Have you ever wondered how Santa gets all those presents for good boys and girls all over the world in his huge red sack? That question and many others are beautifully answered in the utterly magical “The Polar Express.”

Those who love the familiar Chris Van Allsburg book, from which the movie is taken, will surely appreciate the embellishments director Robert Zemeckis (who wrote the screenplay with William Broyles Jr.) has contributed to the short story. In turn, Zemeckis and Broyles have made a charming, adventure-packed seasonal film destined to become a classic.
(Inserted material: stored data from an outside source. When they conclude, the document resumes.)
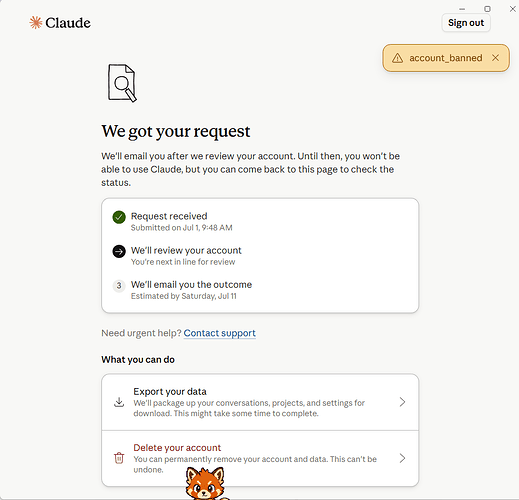Minimize the application window
The image size is (519, 500).
[462, 9]
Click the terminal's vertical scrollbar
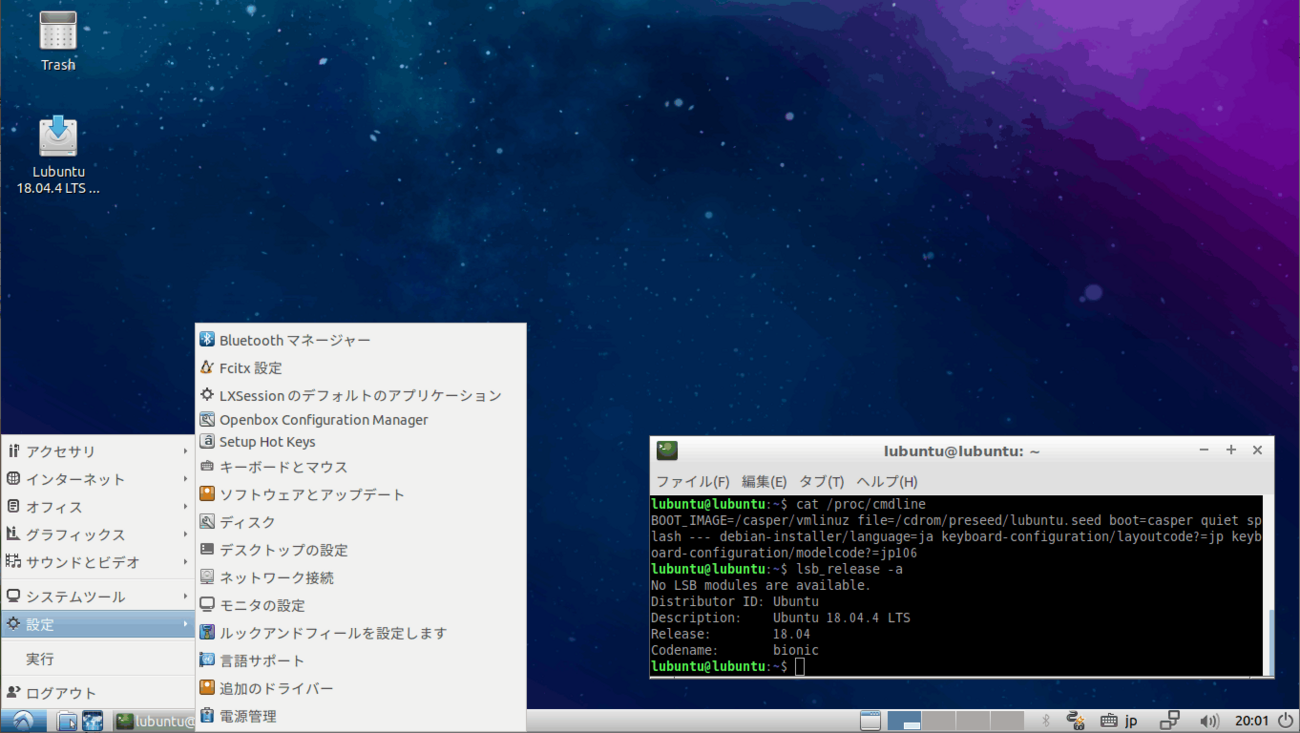 pyautogui.click(x=1268, y=640)
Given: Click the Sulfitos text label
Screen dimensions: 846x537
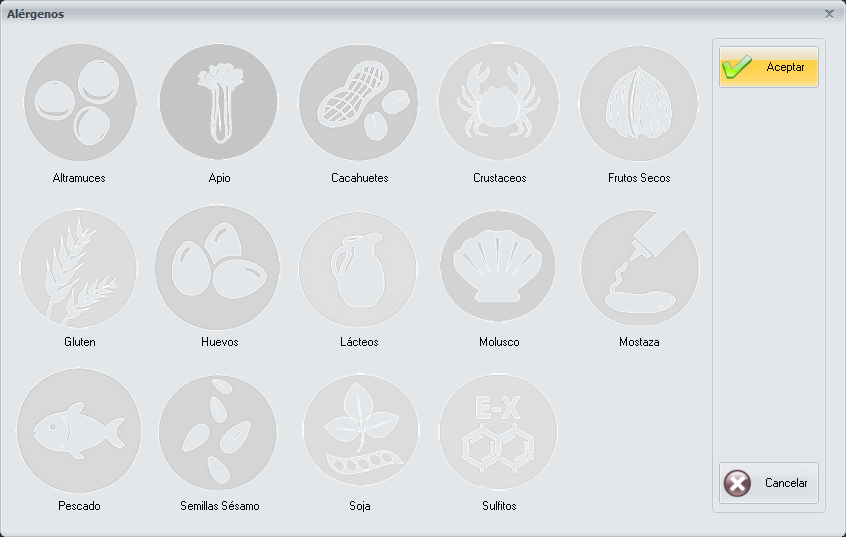Looking at the screenshot, I should [499, 506].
Right from the outset it is clear the makers of the film were devoted to capturing the visual beauty of the breathtaking artwork in the book. Using “motion capture” animation technology (a complicated process utilizing skintight bodysuits and infrared sensors placed on the actors’ body), most famously used for the Gollum sequences in the “Lord of the Rings” films, the film has a striking vibrancy that only enhances its whimsical spirit.

Everything but the humans conveys oil painting realism. While some feel the characters look a bit eerie, most viewers will understand these are animated characters that exude wonderfully meticulous lifelike movement and expression. Such thrilling sequences, as when the train takes some rollercoaster drops and where it must pause during a massive Caribou crossing, provide a stunning realism that surpasses any previous animation.

The film begins and ends as the book does. A boy, finding it hard to sleep and doubting the existence of Santa Claus, embarks on a train bound for the North Pole and undertakes a majestic odyssey — complete with a meeting with the Big Guy himself. “The Polar Express” fills the journey with action, warmth, memorable characters, (many of whom are portrayed in various forms by Tom Hanks), and one other bonus: wondrously delightful music with an eternal quality all its own.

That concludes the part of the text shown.